## Investigation of Chroma DB

**Credit to ChromaDB usage guide**:  This Investigation was built using ChromaDB user guide.  Much of the content (description and code) is copied directly from the [Chroma Usage Guide](https://docs.trychroma.com/guides).  This investigation allows me follow a good guide and make modifications and test functionality as needed.

- https://docs.trychroma.com/guides
- https://docs.trychroma.com/deployment/auth#static-api-token-authentication

### Initiating a persistent Chroma Client

In [1]:
import chromadb
import os

In [2]:
db_path = '/mnt/c/ML/DU/local_rag_llm/prototype/jeff/3-vectorDB/db'

if not os.path.exists(db_path):
    os.makedirs(db_path)

# os.environ['STORAGE_PATH'] = db_path

OSError: [Errno 30] Read-only file system: '/mnt'

In [None]:
from chromadb.api.fastapi import FastAPI as ChromaFastAPI



chroma_api_impl = ChromaFastAPI()
chroma_db = chromadb(api_impl=chroma_api_impl)

client = chromadb.PersistentClient(path=db_path)

TypeError: FastAPI.__init__() missing 1 required positional argument: 'system'

The client object has a few useful convenience methods

In [None]:
# returns a nanosecond heartbeat. Useful for making sure the client remains connected.
client.heartbeat()

NameError: name 'client' is not defined

In [None]:
# Empties and completely resets the database.

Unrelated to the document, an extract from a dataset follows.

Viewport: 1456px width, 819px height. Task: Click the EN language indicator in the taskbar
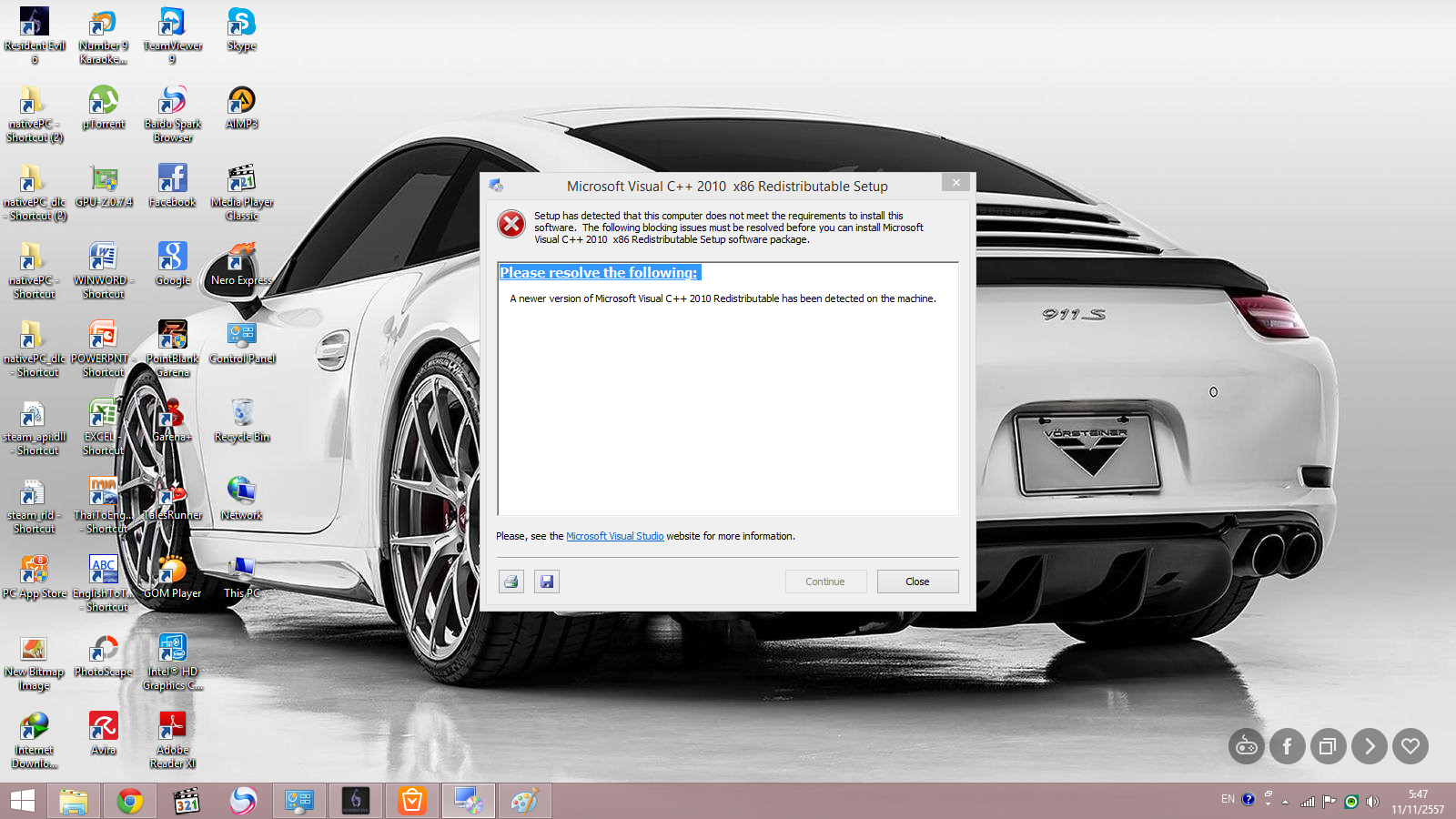coord(1228,799)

WARNING This is destructive and not reversible.

#client.reset() 

## Running Chroma in client/server mode

### prerequisites 

Note: instead of running in python, we will use a docker container.  Run the following docker command.

- expose the server on port `8200`

`docker run -d --name chromadb -v C:/ML/DU/local_rag_llm/db:/chroma/chroma -p 8200:8000 -e IS_PERSISTENT=TRUE -e ANONYMIZED_TELEMETRY=TRUE chromadb/chroma:latest`

Once running, access the chromaDB API documentation at:  http://localhost:8200

**Note:** Chroma also provides an async HTTP client.  For more details: https://docs.trychroma.com/guides

### Docker options:

You can also create a `.chroma_env` file setting the required environment variables and pass it to the Docker container with the `--env-file` flag when running the container.  This will be useful when adding authentication.

`docker run -d --name chromadb -v C:/ML/DU/local_rag_llm/db:/chroma/chroma -p 8200:8000 --env-file ./.chroma_env chromadb/chroma:latest`

where `.chroma_env` file contains:
- IS_PERSISTENT=TRUE
- ANONYMIZED_TELEMETRY=TRUE

docker flags
- `-v` mounts local directory `C:/ML/DU/local_rag_llm/db` to container directory `/chroma/chroma`
- `-p` exposes container port `8000` to localhost port `8200`
- `-d` runs container disconnected (returns to terminal prompt)
- `name` defines the name for the container.  when omitted docker assigns a random name

### Using the Python HTTP-only client

If you are running Chroma in client-server mode, you may not need the full Chroma library. Instead, you can use the lightweight client-only library. In this case, you can install the chromadb-client package. This package is a lightweight HTTP client for the server with a minimal dependency footprint.

`pip install chromadb-client` instead of `pip intall chromadb`

In [None]:
# Chroma's API will run in client-server mode with just this change.

# NOTE: Requires server to be running on port 8200 before running this command.

chroma_client = chromadb.HttpClient(host='localhost', port=8200)

In [None]:
# Try the heartbeat for the server.
chroma_client.heartbeat()

1721915287858657712

## Using Collections

Chroma lets you manage collections of embeddings, using the collection primitive.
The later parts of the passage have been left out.